▶ [OBJECTIVE]: Render every line of the records below as a JSON list of strings, one string per line and no entries for blank lines.

Raw records:
** Begin **

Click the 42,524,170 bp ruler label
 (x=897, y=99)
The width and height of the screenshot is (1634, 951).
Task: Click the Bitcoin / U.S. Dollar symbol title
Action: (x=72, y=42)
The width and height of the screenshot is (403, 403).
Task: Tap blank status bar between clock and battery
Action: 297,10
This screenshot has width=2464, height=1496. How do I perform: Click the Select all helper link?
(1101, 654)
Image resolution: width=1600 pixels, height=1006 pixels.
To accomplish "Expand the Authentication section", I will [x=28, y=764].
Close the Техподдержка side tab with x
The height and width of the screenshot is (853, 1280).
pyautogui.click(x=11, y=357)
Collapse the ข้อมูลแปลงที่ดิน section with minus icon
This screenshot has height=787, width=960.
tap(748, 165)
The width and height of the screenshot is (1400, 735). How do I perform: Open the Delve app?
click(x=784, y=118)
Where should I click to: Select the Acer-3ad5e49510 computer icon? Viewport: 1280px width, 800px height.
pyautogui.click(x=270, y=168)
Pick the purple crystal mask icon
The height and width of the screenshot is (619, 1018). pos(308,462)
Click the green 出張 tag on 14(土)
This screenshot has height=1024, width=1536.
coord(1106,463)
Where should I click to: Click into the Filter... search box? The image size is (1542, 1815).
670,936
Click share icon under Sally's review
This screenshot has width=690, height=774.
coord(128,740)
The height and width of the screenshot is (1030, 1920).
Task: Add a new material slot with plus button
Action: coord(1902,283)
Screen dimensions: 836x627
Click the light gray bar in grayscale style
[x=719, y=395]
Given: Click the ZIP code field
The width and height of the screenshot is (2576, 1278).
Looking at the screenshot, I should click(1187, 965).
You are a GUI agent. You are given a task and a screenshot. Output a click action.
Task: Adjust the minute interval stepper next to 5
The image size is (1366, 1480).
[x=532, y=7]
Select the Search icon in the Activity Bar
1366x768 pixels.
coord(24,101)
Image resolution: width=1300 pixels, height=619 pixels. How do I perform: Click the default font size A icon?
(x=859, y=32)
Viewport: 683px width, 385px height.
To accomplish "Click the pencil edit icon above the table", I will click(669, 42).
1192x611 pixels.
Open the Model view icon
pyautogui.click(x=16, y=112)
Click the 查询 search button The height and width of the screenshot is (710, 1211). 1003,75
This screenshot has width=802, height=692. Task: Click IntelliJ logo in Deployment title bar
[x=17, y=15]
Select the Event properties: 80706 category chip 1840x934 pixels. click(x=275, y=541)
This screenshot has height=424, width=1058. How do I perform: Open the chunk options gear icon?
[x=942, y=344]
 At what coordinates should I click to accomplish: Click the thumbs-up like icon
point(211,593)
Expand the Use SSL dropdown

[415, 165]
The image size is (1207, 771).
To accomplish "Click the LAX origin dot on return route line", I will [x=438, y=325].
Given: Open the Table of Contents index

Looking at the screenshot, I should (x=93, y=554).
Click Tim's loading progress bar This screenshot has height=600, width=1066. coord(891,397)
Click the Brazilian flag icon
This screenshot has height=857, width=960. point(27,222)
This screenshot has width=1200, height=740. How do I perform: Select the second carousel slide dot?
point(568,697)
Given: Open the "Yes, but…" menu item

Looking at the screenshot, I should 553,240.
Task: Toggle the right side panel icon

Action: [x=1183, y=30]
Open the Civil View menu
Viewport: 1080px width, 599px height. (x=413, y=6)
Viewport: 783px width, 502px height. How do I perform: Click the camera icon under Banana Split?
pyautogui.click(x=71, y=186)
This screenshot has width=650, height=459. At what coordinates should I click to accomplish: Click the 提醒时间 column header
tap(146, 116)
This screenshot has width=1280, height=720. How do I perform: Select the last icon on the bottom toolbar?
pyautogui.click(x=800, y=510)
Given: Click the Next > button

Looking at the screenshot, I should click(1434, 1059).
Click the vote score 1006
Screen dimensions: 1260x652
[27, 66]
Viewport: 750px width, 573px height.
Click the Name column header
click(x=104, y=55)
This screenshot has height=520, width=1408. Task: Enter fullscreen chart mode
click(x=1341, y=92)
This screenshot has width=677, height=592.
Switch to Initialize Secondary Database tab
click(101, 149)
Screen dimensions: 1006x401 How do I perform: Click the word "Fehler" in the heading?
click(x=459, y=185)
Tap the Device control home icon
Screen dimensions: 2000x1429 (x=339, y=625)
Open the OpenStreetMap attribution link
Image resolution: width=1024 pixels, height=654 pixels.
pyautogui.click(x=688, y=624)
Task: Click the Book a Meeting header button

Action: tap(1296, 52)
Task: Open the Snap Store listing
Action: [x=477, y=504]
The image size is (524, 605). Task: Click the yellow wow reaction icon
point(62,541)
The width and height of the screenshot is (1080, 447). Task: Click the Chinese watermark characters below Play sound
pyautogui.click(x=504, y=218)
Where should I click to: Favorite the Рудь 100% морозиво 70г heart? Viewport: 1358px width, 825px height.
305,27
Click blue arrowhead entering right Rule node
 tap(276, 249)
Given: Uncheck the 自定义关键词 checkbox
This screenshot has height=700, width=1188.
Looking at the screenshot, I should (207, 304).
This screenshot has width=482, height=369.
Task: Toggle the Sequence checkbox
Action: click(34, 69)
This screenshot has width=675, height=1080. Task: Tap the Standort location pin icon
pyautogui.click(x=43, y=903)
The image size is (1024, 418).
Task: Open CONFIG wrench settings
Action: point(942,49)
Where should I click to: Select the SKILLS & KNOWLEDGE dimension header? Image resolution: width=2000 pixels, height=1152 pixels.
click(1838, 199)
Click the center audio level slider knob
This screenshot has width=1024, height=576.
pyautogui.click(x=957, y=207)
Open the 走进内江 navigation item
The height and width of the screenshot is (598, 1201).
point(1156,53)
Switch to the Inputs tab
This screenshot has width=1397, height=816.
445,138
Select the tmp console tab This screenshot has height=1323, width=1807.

** End **

▶ [TASK RESULT]:
[
  "Click the 42,524,170 bp ruler label",
  " (x=897, y=99)",
  "The width and height of the screenshot is (1634, 951).",
  "Task: Click the Bitcoin / U.S. Dollar symbol title",
  "Action: (x=72, y=42)",
  "The width and height of the screenshot is (403, 403).",
  "Task: Tap blank status bar between clock and battery",
  "Action: 297,10",
  "This screenshot has width=2464, height=1496. How do I perform: Click the Select all helper link?",
  "(1101, 654)",
  "Image resolution: width=1600 pixels, height=1006 pixels.",
  "To accomplish \"Expand the Authentication section\", I will [x=28, y=764].",
  "Close the Техподдержка side tab with x",
  "The height and width of the screenshot is (853, 1280).",
  "pyautogui.click(x=11, y=357)",
  "Collapse the ข้อมูลแปลงที่ดิน section with minus icon",
  "This screenshot has height=787, width=960.",
  "tap(748, 165)",
  "The width and height of the screenshot is (1400, 735). How do I perform: Open the Delve app?",
  "click(x=784, y=118)",
  "Where should I click to: Select the Acer-3ad5e49510 computer icon? Viewport: 1280px width, 800px height.",
  "pyautogui.click(x=270, y=168)",
  "Pick the purple crystal mask icon",
  "The height and width of the screenshot is (619, 1018). pos(308,462)",
  "Click the green 出張 tag on 14(土)",
  "This screenshot has height=1024, width=1536.",
  "coord(1106,463)",
  "Where should I click to: Click into the Filter... search box? The image size is (1542, 1815).",
  "670,936",
  "Click share icon under Sally's review",
  "This screenshot has width=690, height=774.",
  "coord(128,740)",
  "The height and width of the screenshot is (1030, 1920).",
  "Task: Add a new material slot with plus button",
  "Action: coord(1902,283)",
  "Screen dimensions: 836x627",
  "Click the light gray bar in grayscale style",
  "[x=719, y=395]",
  "Given: Click the ZIP code field",
  "The width and height of the screenshot is (2576, 1278).",
  "Looking at the screenshot, I should click(1187, 965).",
  "You are a GUI agent. You are given a task and a screenshot. Output a click action.",
  "Task: Adjust the minute interval stepper next to 5",
  "The image size is (1366, 1480).",
  "[x=532, y=7]",
  "Select the Search icon in the Activity Bar",
  "1366x768 pixels.",
  "coord(24,101)",
  "Image resolution: width=1300 pixels, height=619 pixels. How do I perform: Click the default font size A icon?",
  "(x=859, y=32)",
  "Viewport: 683px width, 385px height.",
  "To accomplish \"Click the pencil edit icon above the table\", I will click(669, 42).",
  "1192x611 pixels.",
  "Open the Model view icon",
  "pyautogui.click(x=16, y=112)",
  "Click the 查询 search button The height and width of the screenshot is (710, 1211). 1003,75",
  "This screenshot has width=802, height=692. Task: Click IntelliJ logo in Deployment title bar",
  "[x=17, y=15]",
  "Select the Event properties: 80706 category chip 1840x934 pixels. click(x=275, y=541)",
  "This screenshot has height=424, width=1058. How do I perform: Open the chunk options gear icon?",
  "[x=942, y=344]",
  " At what coordinates should I click to accomplish: Click the thumbs-up like icon",
  "point(211,593)",
  "Expand the Use SSL dropdown",
  "[415, 165]",
  "The image size is (1207, 771).",
  "To accomplish \"Click the LAX origin dot on return route line\", I will [x=438, y=325].",
  "Given: Open the Table of Contents index",
  "Looking at the screenshot, I should (x=93, y=554).",
  "Click Tim's loading progress bar This screenshot has height=600, width=1066. coord(891,397)",
  "Click the Brazilian flag icon",
  "This screenshot has height=857, width=960. point(27,222)",
  "This screenshot has width=1200, height=740. How do I perform: Select the second carousel slide dot?",
  "point(568,697)",
  "Given: Open the \"Yes, but…\" menu item",
  "Looking at the screenshot, I should 553,240.",
  "Task: Toggle the right side panel icon",
  "Action: [x=1183, y=30]",
  "Open the Civil View menu",
  "Viewport: 1080px width, 599px height. (x=413, y=6)",
  "Viewport: 783px width, 502px height. How do I perform: Click the camera icon under Banana Split?",
  "pyautogui.click(x=71, y=186)",
  "This screenshot has width=650, height=459. At what coordinates should I click to accomplish: Click the 提醒时间 column header",
  "tap(146, 116)",
  "This screenshot has width=1280, height=720. How do I perform: Select the last icon on the bottom toolbar?",
  "pyautogui.click(x=800, y=510)",
  "Given: Click the Next > button",
  "Looking at the screenshot, I should click(1434, 1059).",
  "Click the vote score 1006",
  "Screen dimensions: 1260x652",
  "[27, 66]",
  "Viewport: 750px width, 573px height.",
  "Click the Name column header",
  "click(x=104, y=55)",
  "This screenshot has height=520, width=1408. Task: Enter fullscreen chart mode",
  "click(x=1341, y=92)",
  "This screenshot has width=677, height=592.",
  "Switch to Initialize Secondary Database tab",
  "click(101, 149)",
  "Screen dimensions: 1006x401 How do I perform: Click the word \"Fehler\" in the heading?",
  "click(x=459, y=185)",
  "Tap the Device control home icon",
  "Screen dimensions: 2000x1429 (x=339, y=625)",
  "Open the OpenStreetMap attribution link",
  "Image resolution: width=1024 pixels, height=654 pixels.",
  "pyautogui.click(x=688, y=624)",
  "Task: Click the Book a Meeting header button",
  "Action: tap(1296, 52)",
  "Task: Open the Snap Store listing",
  "Action: [x=477, y=504]",
  "The image size is (524, 605). Task: Click the yellow wow reaction icon",
  "point(62,541)",
  "The width and height of the screenshot is (1080, 447). Task: Click the Chinese watermark characters below Play sound",
  "pyautogui.click(x=504, y=218)",
  "Where should I click to: Favorite the Рудь 100% морозиво 70г heart? Viewport: 1358px width, 825px height.",
  "305,27",
  "Click blue arrowhead entering right Rule node",
  " tap(276, 249)",
  "Given: Uncheck the 自定义关键词 checkbox",
  "This screenshot has height=700, width=1188.",
  "Looking at the screenshot, I should (207, 304).",
  "This screenshot has width=482, height=369.",
  "Task: Toggle the Sequence checkbox",
  "Action: click(34, 69)",
  "This screenshot has width=675, height=1080. Task: Tap the Standort location pin icon",
  "pyautogui.click(x=43, y=903)",
  "The image size is (1024, 418).",
  "Task: Open CONFIG wrench settings",
  "Action: point(942,49)",
  "Where should I click to: Select the SKILLS & KNOWLEDGE dimension header? Image resolution: width=2000 pixels, height=1152 pixels.",
  "click(1838, 199)",
  "Click the center audio level slider knob",
  "This screenshot has width=1024, height=576.",
  "pyautogui.click(x=957, y=207)",
  "Open the 走进内江 navigation item",
  "The height and width of the screenshot is (598, 1201).",
  "point(1156,53)",
  "Switch to the Inputs tab",
  "This screenshot has width=1397, height=816.",
  "445,138",
  "Select the tmp console tab This screenshot has height=1323, width=1807."
]